The better paying jobs are agglomerating in certain parts of Germany. The same economic geography afflicts the United States. Economist Enrico Moretti (a name I drop frequently) maps this divergence in his book, The New Geography of Jobs. Those armed with a college degree relocate to the smaller number of places doing well in the “Innovation Economy.” As for the less fortunate, Moretti has the following prescription:

Differences in geographical mobility, coupled with increasing polarization among American cities, exacerbate income differences across education groups. Indeed, if the less educated people were more able and willing to move to cities with better job opportunities, the gap between college graduates and high school graduates would shrink.

Everyone should move to the Texas Triangle or Greater Greater New York City, regardless of educational attainment. Given that the rent is too damn high in much of the new geography of jobs, the advice is strange. According to Moretti, the Creative Class table scraps are worth it.
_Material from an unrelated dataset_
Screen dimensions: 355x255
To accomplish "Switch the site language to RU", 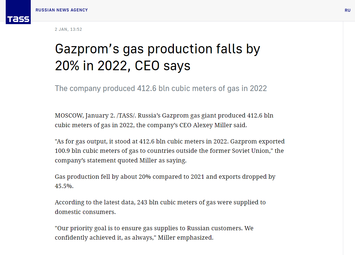I will pyautogui.click(x=347, y=10).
I’m not convinced. Those who do take their college degrees to the Big City talent refinery will struggle to patch together enough income to stay. Many of them are fighting over Creative Class table scraps to make ends meet, moonlighting as waitstaff at a trendy restaurant to augment the 9-to-5 unpaid internship. The wide-eyed high school graduate will also compete with immigrants running family-owned businesses. Labor is cheap, really cheap. Profit margins are cutthroat. Last, but not least, are the native born city dwellers with their impenetrable social networks. What’s left in the labor market for a domestic newcomer lacking education? The middle class squeeze is on and even Paul Krugman isn’t sure what to do about it.